Defendant assigns error in two respects in connection with the information: first, that the information does not allege use of a weapon in the assault, and second, that the information was defective because of ambiguity in identifying the person alleged to have committed the offense. The part of the information pertinent to these objections is:
"Harvey L. Catterson * * * being then and there armed with a dangerous weapon, to-wit: a knife, with force and arms in and upon one Sebert Donithan, feloniously did make an assault, and he the said Sebert Donithan, then and there did beat, bruise, wound and ill treat."
The statute under which defendant was charged reads in part, "assault another with * * * dangerous weapon." Defendant suggests that the information quoted could be understood to charge an assault while bearing but not using the dangerous weapon and thus claims that it contains no allegation of violation of the statute. This strikes us as a strained construction to which the statute might similarly be subjected. We do not read either that way. The information alleging an assault being armed with a knife clearly informs the accused that he will have to defend himself on the charge of using a knife in the assault. This is sufficient to comply with CL 1948, § 767.45 (Stat Ann 1954 Rev § 28.985) which provides pertinently, "the indictment or information shall contain:
"1. The nature of the offense stated in language which will fairly apprise the accused and the court of the offense charged."
We find no error in this respect.
The claim that the information was defective for ambiguity in identifying the person alleged to have committed the offense is groundless. This ancient form with its archaic language confused the defendant, the now says, and he could not tell whether he was accused of stabbing Sebert Donithan or was accused of being stabbed by Sebert Donithan. The testimony at the examination should have cleared up this doubt when it was stated that the defendant had stabbed Donithan.

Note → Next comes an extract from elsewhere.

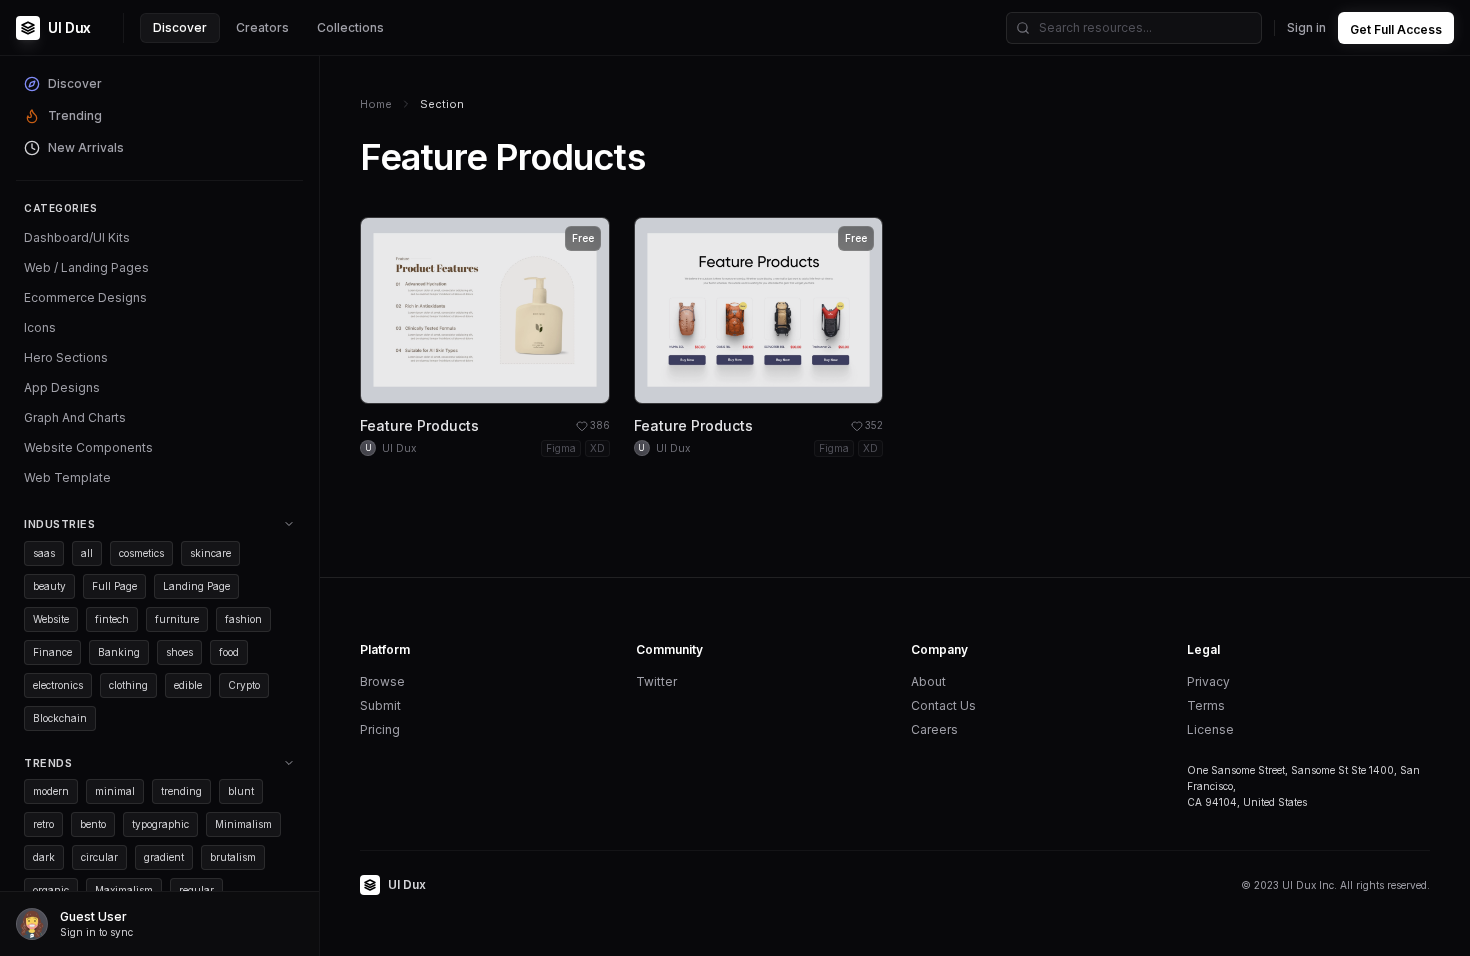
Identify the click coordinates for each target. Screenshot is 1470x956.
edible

Two other assignments of error are concerned with the evidence produced at the preliminary examination. The first challenges the sufficiency and the second the propriety of such evidence. By pleading guilty in circuit court, defendant waived any defect, if such there was, with reference to the preliminary examination. People v. Dobine (1963), 371 Mich. 593.
Defendant's final allegation of error is that the record fails to show compliance with GCR 1963, 785.3(2). A reading of the entire record convinces this court that the trial court complied with the provisions of the rule under the decision of People v. Bumpus (1959), 355 Mich. 374.
Affirmed.
FITZGERALD, J., concurred with QUINN, P.J.
I cannot agree that the provisions of GCR 1963, 785.3(2) were satisfied. The record does not show that the court informed the accused of the nature of the accusation or the consequence of his plea.
I would set aside the conviction and order a new trial.